- **Requirement**:
From the entries, return every line where the string "will" shows up.

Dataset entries

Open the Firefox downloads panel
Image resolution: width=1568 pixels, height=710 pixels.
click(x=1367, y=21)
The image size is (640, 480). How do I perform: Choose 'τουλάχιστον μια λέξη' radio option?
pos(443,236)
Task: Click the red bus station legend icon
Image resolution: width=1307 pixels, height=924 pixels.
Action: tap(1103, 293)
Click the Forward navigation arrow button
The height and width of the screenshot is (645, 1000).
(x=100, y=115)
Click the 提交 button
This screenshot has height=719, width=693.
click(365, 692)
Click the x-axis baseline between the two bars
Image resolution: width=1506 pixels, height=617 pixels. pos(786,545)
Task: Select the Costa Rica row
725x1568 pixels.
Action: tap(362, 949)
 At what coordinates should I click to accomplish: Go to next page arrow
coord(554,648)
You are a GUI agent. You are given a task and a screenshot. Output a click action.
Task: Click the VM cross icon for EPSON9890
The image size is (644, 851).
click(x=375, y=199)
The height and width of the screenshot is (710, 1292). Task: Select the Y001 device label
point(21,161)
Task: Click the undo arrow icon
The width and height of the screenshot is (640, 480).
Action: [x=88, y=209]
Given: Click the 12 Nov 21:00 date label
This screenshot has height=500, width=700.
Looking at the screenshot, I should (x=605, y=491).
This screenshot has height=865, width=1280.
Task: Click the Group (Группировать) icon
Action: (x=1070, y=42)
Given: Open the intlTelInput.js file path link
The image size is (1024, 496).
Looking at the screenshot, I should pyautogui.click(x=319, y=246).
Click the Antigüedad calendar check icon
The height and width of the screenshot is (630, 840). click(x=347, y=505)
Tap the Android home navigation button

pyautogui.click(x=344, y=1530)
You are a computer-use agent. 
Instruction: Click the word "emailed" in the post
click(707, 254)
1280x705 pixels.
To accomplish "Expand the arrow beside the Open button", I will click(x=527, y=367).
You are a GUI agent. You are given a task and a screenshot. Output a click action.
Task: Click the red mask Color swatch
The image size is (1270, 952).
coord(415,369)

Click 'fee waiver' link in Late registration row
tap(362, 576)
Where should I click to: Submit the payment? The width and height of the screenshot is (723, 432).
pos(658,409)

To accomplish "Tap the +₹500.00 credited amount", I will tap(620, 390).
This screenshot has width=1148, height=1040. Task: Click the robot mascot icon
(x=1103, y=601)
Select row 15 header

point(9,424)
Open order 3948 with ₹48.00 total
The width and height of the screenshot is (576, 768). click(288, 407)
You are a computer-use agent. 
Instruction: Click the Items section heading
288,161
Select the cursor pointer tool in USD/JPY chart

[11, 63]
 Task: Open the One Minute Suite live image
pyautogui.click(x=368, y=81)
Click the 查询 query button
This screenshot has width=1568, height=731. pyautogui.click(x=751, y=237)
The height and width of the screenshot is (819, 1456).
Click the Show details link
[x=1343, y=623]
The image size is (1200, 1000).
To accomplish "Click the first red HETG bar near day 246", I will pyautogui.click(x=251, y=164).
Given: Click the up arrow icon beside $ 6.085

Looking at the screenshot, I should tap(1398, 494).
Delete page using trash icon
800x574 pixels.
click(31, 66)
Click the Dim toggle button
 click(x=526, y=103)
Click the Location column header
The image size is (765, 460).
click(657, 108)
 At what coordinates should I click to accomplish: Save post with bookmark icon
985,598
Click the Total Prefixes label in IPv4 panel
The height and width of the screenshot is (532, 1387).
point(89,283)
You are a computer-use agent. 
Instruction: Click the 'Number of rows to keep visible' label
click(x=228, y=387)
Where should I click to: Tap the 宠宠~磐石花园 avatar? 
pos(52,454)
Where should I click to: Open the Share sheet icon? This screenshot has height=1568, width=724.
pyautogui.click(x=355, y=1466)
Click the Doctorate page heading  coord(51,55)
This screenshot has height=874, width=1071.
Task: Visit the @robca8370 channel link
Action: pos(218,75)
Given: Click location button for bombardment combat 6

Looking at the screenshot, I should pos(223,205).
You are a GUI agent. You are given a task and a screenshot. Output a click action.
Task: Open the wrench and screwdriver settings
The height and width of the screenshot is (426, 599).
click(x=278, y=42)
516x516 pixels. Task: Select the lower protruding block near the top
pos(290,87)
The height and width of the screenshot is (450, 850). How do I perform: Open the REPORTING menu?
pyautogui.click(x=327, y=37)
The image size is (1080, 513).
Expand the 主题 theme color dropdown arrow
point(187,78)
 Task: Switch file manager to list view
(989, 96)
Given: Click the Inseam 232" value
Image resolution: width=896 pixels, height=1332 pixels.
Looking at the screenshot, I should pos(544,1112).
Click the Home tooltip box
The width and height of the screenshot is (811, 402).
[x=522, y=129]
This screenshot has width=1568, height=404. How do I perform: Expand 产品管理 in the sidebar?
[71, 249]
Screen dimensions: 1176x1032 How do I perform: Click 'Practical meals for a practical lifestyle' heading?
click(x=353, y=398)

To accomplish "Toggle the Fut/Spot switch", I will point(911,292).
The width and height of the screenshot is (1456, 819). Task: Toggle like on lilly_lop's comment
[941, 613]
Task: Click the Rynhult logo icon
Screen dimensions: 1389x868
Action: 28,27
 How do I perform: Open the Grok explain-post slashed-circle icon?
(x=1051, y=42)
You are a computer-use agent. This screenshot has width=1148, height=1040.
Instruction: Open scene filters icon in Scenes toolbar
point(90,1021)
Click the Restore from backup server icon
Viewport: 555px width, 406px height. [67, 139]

- **Exercise response**:
To accomplish "Expand the arrow beside the Open button", I will click(x=527, y=367).
To accomplish "Tap the +₹500.00 credited amount", I will tap(620, 390).
To accomplish "Click the first red HETG bar near day 246", I will pyautogui.click(x=251, y=164).
To accomplish "Toggle the Fut/Spot switch", I will point(911,292).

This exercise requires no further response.